VORGEGEBENER TEXT:
«Wir gehen mit Patrick Rahmen durch die Krise»
Einverstanden, dass der FC Aarau in einer Krise steckt?
Burki: Ja. Jetzt gilt es wie immer, die richtigen Entscheidungen zu treffen.
Die da wären?
Einerseits kann man personelle Veränderungen vornehmen, wenn dies finanziell möglich ist. Andererseits muss das vorhandene Personal auf seine optimale Leistungsstärke gebracht werden.
Aarau hat in der zweiten Halbzeit gegen Vaduz gespielt wie ein Abstiegskandidat. Wie froh sind Sie, dass der Vorsprung auf Schlusslicht Chiasso zwölf Punkte beträgt?
Als FCA-Sportchef bin ich sehr enttäuscht, dass wir die zwei letzten Spiele gegen Schaffhausen und Vaduz auf unnötige Art und Weise verloren haben. Gegen Vaduz hatten wir nach dem Gegentor zum 1:2 nicht die Überzeugung, noch den Ausgleich zu erzielen. Das stimmt mich nachdenklich.

DATENZEILEN:
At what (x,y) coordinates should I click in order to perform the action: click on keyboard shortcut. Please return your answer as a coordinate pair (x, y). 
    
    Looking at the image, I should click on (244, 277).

AUFGABE: Gib aus dem Interview zum FC Aarau den Wortlaut zwischen „Aarau hat in“ und „stimmt mich nachdenklich.“ unverändert aus, beide Stellen eingeschlossen.

LÖSUNG:
Aarau hat in der zweiten Halbzeit gegen Vaduz gespielt wie ein Abstiegskandidat. Wie froh sind Sie, dass der Vorsprung auf Schlusslicht Chiasso zwölf Punkte beträgt?
Als FCA-Sportchef bin ich sehr enttäuscht, dass wir die zwei letzten Spiele gegen Schaffhausen und Vaduz auf unnötige Art und Weise verloren haben. Gegen Vaduz hatten wir nach dem Gegentor zum 1:2 nicht die Überzeugung, noch den Ausgleich zu erzielen. Das stimmt mich nachdenklich.